Her lush color photography and candid style demand that the viewer go beyond the surface to encounter a profound intensity. As Goldin writes: “Real memory, which these pictures trigger, is an invocation of the color, smell, sound, and physical presence, the density and flavor of life.” Through an accurate and detailed record of her life, Ballad reveals Goldin’s personal odyssey as well as a more universal understanding of the different languages men and women speak, and the struggle between autonomy and dependency.
Over the past twenty-five years, the influence of Ballad on photography and other aesthetic realms has continually grown, making the work a contemporary classic. Nan Goldin’s story of urban life on the fringe was the swan song of an era that reached its peak in the early eighties. Yet it has captured an important element of humanity that is transcendent: a need to connect. This new paperback edition of The Ballad of Sexual Dependency has been printed using new scans and separations created by master separator Robert Hennessey from Goldin’s original transparencies, rendering them with unparalleled sumptuousness and impact.
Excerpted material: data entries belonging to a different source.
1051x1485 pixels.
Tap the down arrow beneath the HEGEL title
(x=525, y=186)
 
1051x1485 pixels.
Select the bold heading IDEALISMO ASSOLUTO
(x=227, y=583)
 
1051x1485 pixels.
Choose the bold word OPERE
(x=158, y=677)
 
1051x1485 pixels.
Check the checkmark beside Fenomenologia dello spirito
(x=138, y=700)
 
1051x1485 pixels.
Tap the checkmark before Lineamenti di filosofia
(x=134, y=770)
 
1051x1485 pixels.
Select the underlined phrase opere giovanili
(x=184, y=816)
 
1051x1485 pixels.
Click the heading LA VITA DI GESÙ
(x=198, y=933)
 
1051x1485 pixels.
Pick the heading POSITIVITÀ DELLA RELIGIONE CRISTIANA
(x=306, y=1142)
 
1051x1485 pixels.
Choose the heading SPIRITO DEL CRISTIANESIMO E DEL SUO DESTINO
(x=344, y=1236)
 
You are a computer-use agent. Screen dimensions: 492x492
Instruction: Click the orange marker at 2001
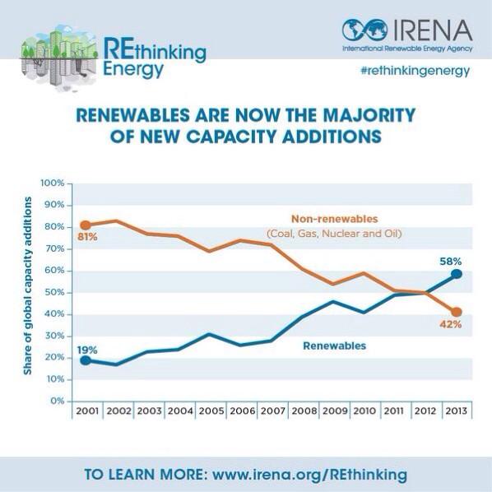(x=86, y=225)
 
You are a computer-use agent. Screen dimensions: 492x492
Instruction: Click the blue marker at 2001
(x=86, y=360)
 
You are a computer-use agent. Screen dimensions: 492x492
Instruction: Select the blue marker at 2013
(x=457, y=275)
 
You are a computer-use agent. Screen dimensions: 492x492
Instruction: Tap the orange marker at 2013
(x=457, y=312)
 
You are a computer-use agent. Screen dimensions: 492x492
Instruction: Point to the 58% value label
(x=449, y=260)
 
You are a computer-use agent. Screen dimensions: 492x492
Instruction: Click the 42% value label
(x=449, y=325)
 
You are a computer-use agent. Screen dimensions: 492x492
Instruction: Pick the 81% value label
(x=88, y=237)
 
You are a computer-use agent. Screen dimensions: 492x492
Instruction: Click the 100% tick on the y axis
(x=53, y=183)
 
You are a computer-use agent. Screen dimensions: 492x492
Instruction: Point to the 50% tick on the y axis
(x=54, y=292)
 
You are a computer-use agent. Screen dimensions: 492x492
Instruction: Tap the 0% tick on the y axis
(x=58, y=401)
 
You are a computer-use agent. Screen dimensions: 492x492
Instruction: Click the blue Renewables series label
(x=335, y=346)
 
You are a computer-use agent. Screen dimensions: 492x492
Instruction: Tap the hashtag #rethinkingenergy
(x=415, y=71)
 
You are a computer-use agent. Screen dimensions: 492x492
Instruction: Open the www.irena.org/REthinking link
(x=309, y=476)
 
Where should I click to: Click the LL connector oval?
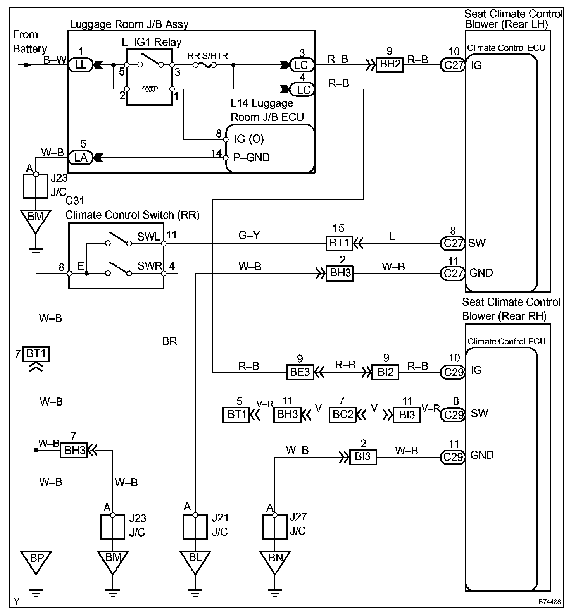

Nan Goldin (born in Washington, D.C., 1953) began photographing at the age of fifteen. She received a BFA from the School of the Museum of Fine Arts, Boston, in 1977. In 1978 she moved to New York, where she continued to document her “extended family.” These photographs, along with those taken in London, Berlin, and Provincetown, Massachusetts, became the subject of her slide shows and first book, The Ballad of Sexual Dependency (1986). Goldin’s other books include The Other Side (1993), Ten Years After (1997), and The Beautiful Smile (2008). In 1985 her work was included in the Whitney Museum of American Art’s biennial. A decade later, in 1996, a major retrospective of her work opened at the Whitney, and toured to museums throughout Europe. That same year a documentary about her life and work, I’ll Be Your Mirror, made in collaboration with Edmund Coulthard, was awarded a Teddy Award for Best Essay at the Berlin Film Festival. In 2001 a second retrospective of her work, Le Feu Follet, was held at the Centre Pompidou, Paris, and toured internationally as The Devil’s Playground. In 2006, Goldin was awarded the Commandeur des Arts et des Lettres by the French government. And, in 2007, she received the Hasselblad Award in Photography. Goldin’s most recent slide show, Scopophilia, was commissioned by the Louvre and shown there in 2010. Goldin lives in Berlin, Paris, and New York.